### MATERIAL SHOWN
○ ○ ○ ○ ○

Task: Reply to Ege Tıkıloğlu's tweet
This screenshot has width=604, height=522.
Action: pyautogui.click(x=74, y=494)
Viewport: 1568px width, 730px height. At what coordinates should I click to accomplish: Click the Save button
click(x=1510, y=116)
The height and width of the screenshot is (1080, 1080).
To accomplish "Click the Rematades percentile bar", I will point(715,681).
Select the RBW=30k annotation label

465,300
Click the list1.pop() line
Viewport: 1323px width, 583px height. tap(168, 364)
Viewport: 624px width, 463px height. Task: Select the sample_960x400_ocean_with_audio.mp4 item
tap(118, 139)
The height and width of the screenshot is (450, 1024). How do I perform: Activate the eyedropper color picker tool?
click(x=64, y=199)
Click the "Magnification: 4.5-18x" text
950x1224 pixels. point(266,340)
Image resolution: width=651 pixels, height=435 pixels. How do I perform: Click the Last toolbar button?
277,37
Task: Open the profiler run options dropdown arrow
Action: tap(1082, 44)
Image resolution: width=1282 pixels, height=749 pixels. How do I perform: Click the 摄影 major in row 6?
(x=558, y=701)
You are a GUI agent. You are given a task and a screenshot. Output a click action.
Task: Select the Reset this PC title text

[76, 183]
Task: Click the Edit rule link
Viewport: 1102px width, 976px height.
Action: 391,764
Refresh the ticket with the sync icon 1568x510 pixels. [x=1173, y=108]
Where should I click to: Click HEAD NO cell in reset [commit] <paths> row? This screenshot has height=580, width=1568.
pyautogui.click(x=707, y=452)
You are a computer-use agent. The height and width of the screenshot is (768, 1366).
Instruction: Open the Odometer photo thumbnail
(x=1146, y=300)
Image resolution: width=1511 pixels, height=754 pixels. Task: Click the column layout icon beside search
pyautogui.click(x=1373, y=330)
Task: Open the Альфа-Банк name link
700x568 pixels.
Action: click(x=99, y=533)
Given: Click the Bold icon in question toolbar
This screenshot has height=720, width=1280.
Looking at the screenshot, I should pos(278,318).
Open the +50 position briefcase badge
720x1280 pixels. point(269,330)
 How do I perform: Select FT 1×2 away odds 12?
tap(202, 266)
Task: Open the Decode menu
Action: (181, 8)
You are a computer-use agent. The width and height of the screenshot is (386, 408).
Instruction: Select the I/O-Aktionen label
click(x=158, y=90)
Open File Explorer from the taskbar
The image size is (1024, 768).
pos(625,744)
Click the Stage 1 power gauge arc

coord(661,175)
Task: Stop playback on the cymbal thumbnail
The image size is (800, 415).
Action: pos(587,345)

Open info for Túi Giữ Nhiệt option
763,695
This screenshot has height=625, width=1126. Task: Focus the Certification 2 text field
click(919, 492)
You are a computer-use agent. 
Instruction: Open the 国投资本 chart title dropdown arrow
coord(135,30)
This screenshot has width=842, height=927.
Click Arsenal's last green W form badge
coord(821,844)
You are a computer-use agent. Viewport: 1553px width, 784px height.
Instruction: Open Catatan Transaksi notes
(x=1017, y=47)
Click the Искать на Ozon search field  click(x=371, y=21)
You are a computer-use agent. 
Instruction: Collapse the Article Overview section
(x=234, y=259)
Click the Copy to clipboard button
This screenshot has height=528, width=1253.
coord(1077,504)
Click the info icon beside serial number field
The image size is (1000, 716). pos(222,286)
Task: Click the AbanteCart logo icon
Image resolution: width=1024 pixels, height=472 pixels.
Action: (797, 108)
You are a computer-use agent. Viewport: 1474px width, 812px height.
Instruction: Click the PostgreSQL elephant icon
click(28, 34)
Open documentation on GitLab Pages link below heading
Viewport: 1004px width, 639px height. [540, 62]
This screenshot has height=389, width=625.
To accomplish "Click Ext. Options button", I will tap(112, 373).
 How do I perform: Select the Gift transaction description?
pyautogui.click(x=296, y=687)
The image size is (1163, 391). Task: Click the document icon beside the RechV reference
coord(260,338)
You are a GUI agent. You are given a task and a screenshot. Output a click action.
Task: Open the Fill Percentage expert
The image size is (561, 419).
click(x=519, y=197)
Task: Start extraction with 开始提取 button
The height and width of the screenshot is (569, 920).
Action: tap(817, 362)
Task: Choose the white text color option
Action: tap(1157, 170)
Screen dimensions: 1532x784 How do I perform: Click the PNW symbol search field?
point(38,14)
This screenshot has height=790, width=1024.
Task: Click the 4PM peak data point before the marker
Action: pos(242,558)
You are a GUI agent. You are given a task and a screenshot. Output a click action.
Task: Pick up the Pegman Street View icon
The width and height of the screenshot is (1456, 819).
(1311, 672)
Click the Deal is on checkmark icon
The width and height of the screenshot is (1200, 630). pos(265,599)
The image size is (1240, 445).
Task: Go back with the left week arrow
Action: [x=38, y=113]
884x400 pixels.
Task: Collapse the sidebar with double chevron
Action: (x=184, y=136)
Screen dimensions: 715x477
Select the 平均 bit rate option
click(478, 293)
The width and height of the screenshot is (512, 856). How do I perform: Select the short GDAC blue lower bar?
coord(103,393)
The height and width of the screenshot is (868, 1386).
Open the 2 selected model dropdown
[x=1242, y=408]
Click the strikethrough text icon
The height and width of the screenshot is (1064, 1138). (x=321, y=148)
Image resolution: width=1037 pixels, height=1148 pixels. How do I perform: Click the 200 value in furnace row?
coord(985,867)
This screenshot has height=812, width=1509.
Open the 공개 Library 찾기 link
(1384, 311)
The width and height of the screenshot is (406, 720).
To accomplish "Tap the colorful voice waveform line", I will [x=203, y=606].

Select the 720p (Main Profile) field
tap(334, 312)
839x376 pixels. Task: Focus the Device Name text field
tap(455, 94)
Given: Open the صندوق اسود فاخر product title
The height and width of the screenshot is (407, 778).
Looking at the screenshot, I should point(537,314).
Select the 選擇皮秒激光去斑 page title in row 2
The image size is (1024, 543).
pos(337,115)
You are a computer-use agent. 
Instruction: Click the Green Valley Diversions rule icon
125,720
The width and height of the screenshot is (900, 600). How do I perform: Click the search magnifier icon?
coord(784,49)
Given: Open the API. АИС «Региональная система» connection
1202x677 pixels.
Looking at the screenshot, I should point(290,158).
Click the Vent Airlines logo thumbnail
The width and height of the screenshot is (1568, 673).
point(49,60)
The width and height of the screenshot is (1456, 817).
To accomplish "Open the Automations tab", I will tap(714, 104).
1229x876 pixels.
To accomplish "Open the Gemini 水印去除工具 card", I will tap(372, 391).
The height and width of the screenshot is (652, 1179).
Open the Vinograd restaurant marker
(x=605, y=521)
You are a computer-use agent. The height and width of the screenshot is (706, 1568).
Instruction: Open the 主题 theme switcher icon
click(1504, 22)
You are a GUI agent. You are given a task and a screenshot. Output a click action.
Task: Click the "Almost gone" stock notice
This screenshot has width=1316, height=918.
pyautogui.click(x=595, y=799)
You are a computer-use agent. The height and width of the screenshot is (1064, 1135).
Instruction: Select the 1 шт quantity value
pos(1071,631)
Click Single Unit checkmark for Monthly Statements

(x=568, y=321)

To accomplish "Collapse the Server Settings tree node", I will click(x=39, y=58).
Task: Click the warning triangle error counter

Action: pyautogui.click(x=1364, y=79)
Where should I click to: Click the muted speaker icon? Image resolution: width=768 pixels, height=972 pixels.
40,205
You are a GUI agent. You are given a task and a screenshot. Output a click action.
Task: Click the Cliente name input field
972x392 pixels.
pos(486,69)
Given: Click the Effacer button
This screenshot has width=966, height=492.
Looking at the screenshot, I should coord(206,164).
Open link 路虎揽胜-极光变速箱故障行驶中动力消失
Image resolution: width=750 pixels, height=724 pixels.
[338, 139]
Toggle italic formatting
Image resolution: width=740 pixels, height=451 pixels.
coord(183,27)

○ ○ ○ ○ ○

### WORK TO BE COMPLETED
Please transcribe the whole listing exactly as it stands.

### RESPONSE TO THIS EXERCISE
Task: Reply to Ege Tıkıloğlu's tweet
This screenshot has width=604, height=522.
Action: pyautogui.click(x=74, y=494)
Viewport: 1568px width, 730px height. At what coordinates should I click to accomplish: Click the Save button
click(x=1510, y=116)
The height and width of the screenshot is (1080, 1080).
To accomplish "Click the Rematades percentile bar", I will point(715,681).
Select the RBW=30k annotation label

465,300
Click the list1.pop() line
Viewport: 1323px width, 583px height. tap(168, 364)
Viewport: 624px width, 463px height. Task: Select the sample_960x400_ocean_with_audio.mp4 item
tap(118, 139)
The height and width of the screenshot is (450, 1024). How do I perform: Activate the eyedropper color picker tool?
click(x=64, y=199)
Click the "Magnification: 4.5-18x" text
950x1224 pixels. point(266,340)
Image resolution: width=651 pixels, height=435 pixels. How do I perform: Click the Last toolbar button?
277,37
Task: Open the profiler run options dropdown arrow
Action: tap(1082, 44)
Image resolution: width=1282 pixels, height=749 pixels. How do I perform: Click the 摄影 major in row 6?
(x=558, y=701)
You are a GUI agent. You are given a task and a screenshot. Output a click action.
Task: Select the Reset this PC title text

[76, 183]
Task: Click the Edit rule link
Viewport: 1102px width, 976px height.
Action: 391,764
Refresh the ticket with the sync icon 1568x510 pixels. [x=1173, y=108]
Where should I click to: Click HEAD NO cell in reset [commit] <paths> row? This screenshot has height=580, width=1568.
pyautogui.click(x=707, y=452)
You are a computer-use agent. The height and width of the screenshot is (768, 1366).
Instruction: Open the Odometer photo thumbnail
(x=1146, y=300)
Image resolution: width=1511 pixels, height=754 pixels. Task: Click the column layout icon beside search
pyautogui.click(x=1373, y=330)
Task: Open the Альфа-Банк name link
700x568 pixels.
Action: click(x=99, y=533)
Given: Click the Bold icon in question toolbar
This screenshot has height=720, width=1280.
Looking at the screenshot, I should pos(278,318).
Open the +50 position briefcase badge
720x1280 pixels. point(269,330)
 How do I perform: Select FT 1×2 away odds 12?
tap(202, 266)
Task: Open the Decode menu
Action: (181, 8)
You are a computer-use agent. The width and height of the screenshot is (386, 408).
Instruction: Select the I/O-Aktionen label
click(x=158, y=90)
Open File Explorer from the taskbar
The image size is (1024, 768).
pos(625,744)
Click the Stage 1 power gauge arc

coord(661,175)
Task: Stop playback on the cymbal thumbnail
The image size is (800, 415).
Action: pos(587,345)

Open info for Túi Giữ Nhiệt option
763,695
This screenshot has height=625, width=1126. Task: Focus the Certification 2 text field
click(919, 492)
You are a computer-use agent. 
Instruction: Open the 国投资本 chart title dropdown arrow
coord(135,30)
This screenshot has width=842, height=927.
Click Arsenal's last green W form badge
coord(821,844)
You are a computer-use agent. Viewport: 1553px width, 784px height.
Instruction: Open Catatan Transaksi notes
(x=1017, y=47)
Click the Искать на Ozon search field  click(x=371, y=21)
You are a computer-use agent. 
Instruction: Collapse the Article Overview section
(x=234, y=259)
Click the Copy to clipboard button
This screenshot has height=528, width=1253.
coord(1077,504)
Click the info icon beside serial number field
The image size is (1000, 716). pos(222,286)
Task: Click the AbanteCart logo icon
Image resolution: width=1024 pixels, height=472 pixels.
Action: (797, 108)
You are a computer-use agent. Viewport: 1474px width, 812px height.
Instruction: Click the PostgreSQL elephant icon
click(28, 34)
Open documentation on GitLab Pages link below heading
Viewport: 1004px width, 639px height. [540, 62]
This screenshot has height=389, width=625.
To accomplish "Click Ext. Options button", I will tap(112, 373).
 How do I perform: Select the Gift transaction description?
pyautogui.click(x=296, y=687)
The image size is (1163, 391). Task: Click the document icon beside the RechV reference
coord(260,338)
You are a GUI agent. You are given a task and a screenshot. Output a click action.
Task: Open the Fill Percentage expert
The image size is (561, 419).
click(x=519, y=197)
Task: Start extraction with 开始提取 button
The height and width of the screenshot is (569, 920).
Action: tap(817, 362)
Task: Choose the white text color option
Action: tap(1157, 170)
Screen dimensions: 1532x784 How do I perform: Click the PNW symbol search field?
point(38,14)
This screenshot has height=790, width=1024.
Task: Click the 4PM peak data point before the marker
Action: pos(242,558)
You are a GUI agent. You are given a task and a screenshot. Output a click action.
Task: Pick up the Pegman Street View icon
The width and height of the screenshot is (1456, 819).
(1311, 672)
Click the Deal is on checkmark icon
The width and height of the screenshot is (1200, 630). pos(265,599)
The image size is (1240, 445).
Task: Go back with the left week arrow
Action: [x=38, y=113]
884x400 pixels.
Task: Collapse the sidebar with double chevron
Action: (x=184, y=136)
Screen dimensions: 715x477
Select the 平均 bit rate option
click(478, 293)
The width and height of the screenshot is (512, 856). How do I perform: Select the short GDAC blue lower bar?
coord(103,393)
The height and width of the screenshot is (868, 1386).
Open the 2 selected model dropdown
[x=1242, y=408]
Click the strikethrough text icon
The height and width of the screenshot is (1064, 1138). (x=321, y=148)
Image resolution: width=1037 pixels, height=1148 pixels. How do I perform: Click the 200 value in furnace row?
coord(985,867)
This screenshot has height=812, width=1509.
Open the 공개 Library 찾기 link
(1384, 311)
The width and height of the screenshot is (406, 720).
To accomplish "Tap the colorful voice waveform line", I will [x=203, y=606].

Select the 720p (Main Profile) field
tap(334, 312)
839x376 pixels. Task: Focus the Device Name text field
tap(455, 94)
Given: Open the صندوق اسود فاخر product title
The height and width of the screenshot is (407, 778).
Looking at the screenshot, I should point(537,314).
Select the 選擇皮秒激光去斑 page title in row 2
The image size is (1024, 543).
pos(337,115)
You are a computer-use agent. 
Instruction: Click the Green Valley Diversions rule icon
125,720
The width and height of the screenshot is (900, 600). How do I perform: Click the search magnifier icon?
coord(784,49)
Given: Open the API. АИС «Региональная система» connection
1202x677 pixels.
Looking at the screenshot, I should point(290,158).
Click the Vent Airlines logo thumbnail
The width and height of the screenshot is (1568, 673).
point(49,60)
The width and height of the screenshot is (1456, 817).
To accomplish "Open the Automations tab", I will tap(714, 104).
1229x876 pixels.
To accomplish "Open the Gemini 水印去除工具 card", I will tap(372, 391).
The height and width of the screenshot is (652, 1179).
Open the Vinograd restaurant marker
(x=605, y=521)
You are a computer-use agent. The height and width of the screenshot is (706, 1568).
Instruction: Open the 主题 theme switcher icon
click(1504, 22)
You are a GUI agent. You are given a task and a screenshot. Output a click action.
Task: Click the "Almost gone" stock notice
This screenshot has width=1316, height=918.
pyautogui.click(x=595, y=799)
You are a computer-use agent. The height and width of the screenshot is (1064, 1135).
Instruction: Select the 1 шт quantity value
pos(1071,631)
Click Single Unit checkmark for Monthly Statements

(x=568, y=321)

To accomplish "Collapse the Server Settings tree node", I will click(x=39, y=58).
Task: Click the warning triangle error counter

Action: pyautogui.click(x=1364, y=79)
Where should I click to: Click the muted speaker icon? Image resolution: width=768 pixels, height=972 pixels.
40,205
You are a GUI agent. You are given a task and a screenshot. Output a click action.
Task: Click the Cliente name input field
972x392 pixels.
pos(486,69)
Given: Click the Effacer button
This screenshot has width=966, height=492.
Looking at the screenshot, I should coord(206,164).
Open link 路虎揽胜-极光变速箱故障行驶中动力消失
Image resolution: width=750 pixels, height=724 pixels.
[338, 139]
Toggle italic formatting
Image resolution: width=740 pixels, height=451 pixels.
coord(183,27)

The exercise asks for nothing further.